A new method for analyzing and monitoring data collected during powder bed fusion 3D printing allows for detection of flaws and anomalies early in the build process.

The in-situ monitoring setup developed by researchers from U.S. Oak Ridge National Laboratory (ORNL) and RTX Technology Research Center includes a high resolution visible light camera with a spatial resolution ranging from 50 microns to 75 microns, depending on the printing configuration. A near infrared camera supplies information on the thermal behavior experienced during the welding process of each 2D layer. A machine learning tool with cameras identifies anomalies and defects, and operators can add observed anomalies back into the training database for the machine learned tool to recognize in future builds.

The technology described in Additive Manufacturing offers a 90% detection rate while reducing the probability of false positives, which can lead to scrapping acceptable products. Tests were conducted with readily available 3D-printed designs and the camera setup, after which quality inspections were performed using X-ray computed tomography (CT).

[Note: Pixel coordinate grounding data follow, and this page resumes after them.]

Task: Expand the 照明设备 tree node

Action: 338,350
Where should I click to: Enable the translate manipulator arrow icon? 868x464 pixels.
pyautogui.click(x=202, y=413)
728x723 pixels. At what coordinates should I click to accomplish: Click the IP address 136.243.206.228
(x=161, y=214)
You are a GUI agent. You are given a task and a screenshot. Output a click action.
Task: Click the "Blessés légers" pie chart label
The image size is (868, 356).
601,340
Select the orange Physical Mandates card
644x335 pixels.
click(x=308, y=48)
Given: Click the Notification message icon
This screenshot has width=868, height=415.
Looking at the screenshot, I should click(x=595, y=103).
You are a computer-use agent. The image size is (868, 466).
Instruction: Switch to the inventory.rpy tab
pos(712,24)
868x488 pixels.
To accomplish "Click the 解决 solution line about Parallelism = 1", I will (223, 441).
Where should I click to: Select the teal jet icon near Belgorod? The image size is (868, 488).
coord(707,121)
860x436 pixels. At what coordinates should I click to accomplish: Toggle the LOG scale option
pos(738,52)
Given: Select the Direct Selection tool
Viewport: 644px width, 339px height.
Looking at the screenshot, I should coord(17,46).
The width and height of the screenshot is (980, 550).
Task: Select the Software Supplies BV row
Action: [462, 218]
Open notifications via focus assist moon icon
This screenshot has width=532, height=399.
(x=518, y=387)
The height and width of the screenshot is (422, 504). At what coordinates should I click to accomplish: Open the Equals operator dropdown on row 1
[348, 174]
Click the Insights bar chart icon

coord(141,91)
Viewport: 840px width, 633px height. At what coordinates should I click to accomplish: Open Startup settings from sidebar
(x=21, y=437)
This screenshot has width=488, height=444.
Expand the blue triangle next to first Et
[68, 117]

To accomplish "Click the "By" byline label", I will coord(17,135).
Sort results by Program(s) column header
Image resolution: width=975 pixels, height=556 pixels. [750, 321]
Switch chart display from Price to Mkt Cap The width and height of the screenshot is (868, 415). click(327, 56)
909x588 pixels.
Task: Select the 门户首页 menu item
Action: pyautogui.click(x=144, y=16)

The data was then aligned into a layered stack of images to inform the machine-learning algorithm. After flaws were initially identified by the algorithm using the CT scan images, the researchers annotated the rest based on visual cues in data collected during the printing process. Human feedback continues to train the software, so the algorithm recognizes flaws more accurately each time. Over time, this is expected to reduce the need for human involvement in manufacturing inspection.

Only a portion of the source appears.